• **Apply what you read**:
1 > Summarize the profile of Kimbal Mackenzie in two sentences.
2 > Swap "teammates" for "squadmates" throughout the stretch of the profile of Kimbal Mackenzie from "Leading the team" through "surgery was recommended.", and write that stretch out again.
3 > Extend the profile of Kimbal Mackenzie with a further paragraph that begins after its final sentence.

• **Document extract**:
>>>>>

Helping to guide the men’s basketball team to two Patriot league championships was no easy feat for Kimbal Mackenzie ’19, especially when it meant often leading from the sidelines. The Ontario, Canada, native underwent surgery midseason last winter for a sports-related hernia, missing 12 games.
Leadership, a role teammates and coaches call Mackenzie’s most valuable asset to the Bison squad, comes easily to the guard. “I’m not afraid to voice my opinions,” he says. “I’m naturally a pretty loud person, so I let that carry over into the basketball realm.”
Leading the team through early-morning wakeups and an intense workout and practice schedule requires Mackenzie to always be on time and the hardest worker in the gym on top of his schoolwork as an economics major. To elicit the same work ethic from his teammates, Mackenzie says, “The work comes first and asking that of my teammates comes second.”
Last season, Mackenzie’s hernia became bothersome in the preseason, but he was determined to keep playing. He was on the court with his teammates for the first six games, but in November, as the pain escalated, surgery was recommended.
The six-week recovery process off the court challenged the vociferous, engaged leader. “I’m not good at not being involved in the games and the practices,” says Mackenzie. “When you’re not playing, you have to voice things in a different manner. When you’re playing, you can be a bit louder, a little bit more aggressive, because you’re doing it with your teammates.”

<<<<<

• **Exercise data**:
>>>>>

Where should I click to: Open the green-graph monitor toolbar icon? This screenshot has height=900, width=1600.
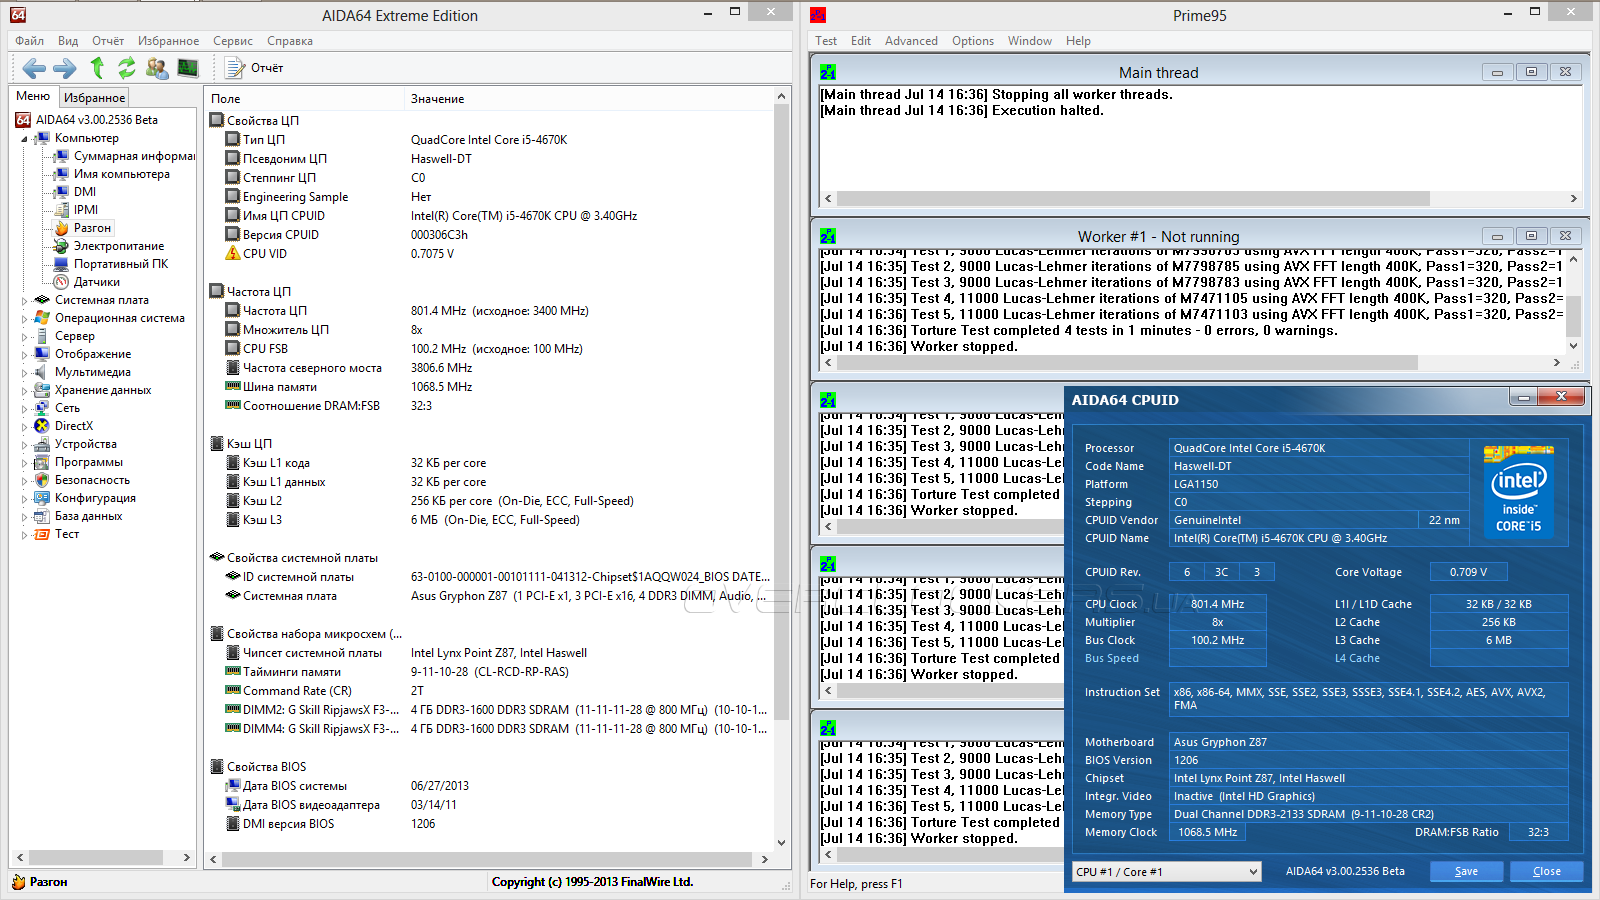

<<<<<

• **Per-task outputs**:
1 > Kimbal Mackenzie '19, a guard from Ontario, Canada, helped guide the men's basketball team to two Patriot league championships, and teammates and coaches call his leadership his most valuable asset to the Bison squad. Last season a sports-related hernia led to surgery that kept him out of 12 games, and the six-week recovery challenged him because he had to voice things in a different manner while not playing.

2 >
Leading the team through early-morning wakeups and an intense workout and practice schedule requires Mackenzie to always be on time and the hardest worker in the gym on top of his schoolwork as an economics major. To elicit the same work ethic from his squadmates, Mackenzie says, “The work comes first and asking that of my squadmates comes second.”
Last season, Mackenzie’s hernia became bothersome in the preseason, but he was determined to keep playing. He was on the court with his squadmates for the first six games, but in November, as the pain escalated, surgery was recommended.

3 >
During his recovery, Mackenzie was forced to focus on the mental aspect of his game. “Internally it was very challenging for me,” he says. Maintaining a positive attitude and self-compassion when he wasn’t playing well was imperative to moving forward and regaining his ability to perform.
Now, Mackenzie says, if he wakes up sore after a two-hour practice he’s happy about it, knowing his body is getting stronger. “I’m just so thankful to be playing and to be healthy.”
Mackenzie is focused on his senior season with the hopes of continuing to play basketball postgraduation either in the NBA or overseas. “I’ve been putting a lot of work into it,” he says.
And the hard work has paid off. As the magazine went to press, Mackenzie was ranked fourth in the Patriot League in scoring at 16.1 points per game, bolstered by a career- high 28-point performance in an opening-night win at St. Bonaventure.